* start DOCUMENT TEXT *

Sports. Honestly. Since 2011

Vancouver Canucks Jim Benning Tenure – Year Three

Jim Benning

The Vancouver Canucks’ return to the playoffs was over after a single season. Their youth movement short-circuited. Goals-for plummeted, already mediocre goals-against dropped further. That trade for Markus Granlund didn’t provide the offensive boost they are hoping for, but Sven Baertschi produced reasonably well. Jacob Markstrom showed he belonged in the NHL. Bo Horvat had the world dropped on him and came through it okay. There was stuff to build on, here. Still, there were clear signs that the quick turnaround the Jim Benning tenure promised might need more time.

Jim Benning Tenure

There is a difference between building on a newly-discovered foundation and pretending the rest of the building is fine, however. The Canucks were looking for a top-line forward to boost their scoring because, well, because they were. Owner Francesco Aquilini wanted back in the playoffs NOW, and waiting wasn’t going to do that.

Year Three, 2016-17

Free Agents

Granlund had a seriously weak debut with the Canucks, managing just two goals and three points in 16 games. He was hardly in a position of strength, and the team knew it, signing him for two years at $1.8 million.

On the opposite side, Sven Baertschi brought his game back and got a two-year, $3.7 million deal. He wasn’t an All-Star or anything, but if he could produce reasonably well in the middle-six, that was a low-risk signing.

Jacob Markstrom had proved, eight years after his draft, that he was ready to take another step. The Canucks got him for three years and $11 million, expecting him to take the reins from Ryan Miller by season’s end.

As the year progressed, Ben Hutton proved his worth and earned a two-year deal himself. He was joined by a university-trained local boy, the undrafted Troy Stecher.

Young guys getting signed for relatively modest deals. There was a little risk in there, but otherwise an unexceptional list. Pretty much what you expect from a rebuilding team. Except…

You have to understand. The free-agent market of 2016 was a BIG DEAL. Media outlets were talking about it the year before it happened, for cryin’ out loud. The frenzy was a real thing, and teams who wanted to get a star could. Or maybe not a start, but a scorer. Well, someone who had been a scorer. Or… Lemme put it this way: by the time the smoke cleared, Troy Brouwer signed a four-year deal for $18.5 million. As for the Canucks?

* end DOCUMENT TEXT *
* start RECORDED DATA *

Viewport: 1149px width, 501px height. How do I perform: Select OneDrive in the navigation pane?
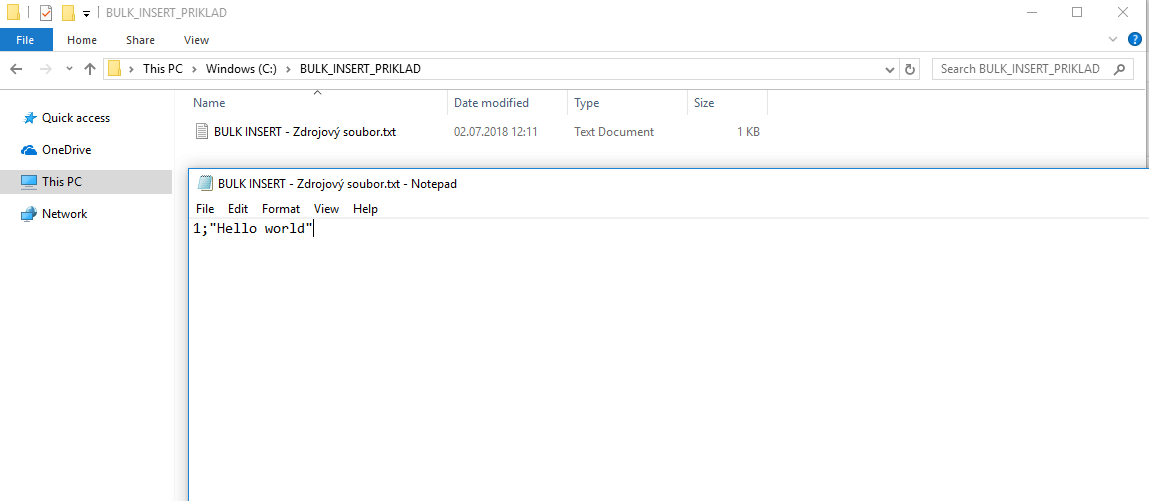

* end RECORDED DATA *

• [TASK DIRECTIONS] From the article on Jim Benning's third year with the Canucks, list every player whose contract is given with a dollar amount, along with the length and value of each deal.

• [SOLUTION]
- Markus Granlund: two years, $1.8 million
- Sven Baertschi: two years, $3.7 million
- Jacob Markstrom: three years, $11 million
- Troy Brouwer: four years, $18.5 million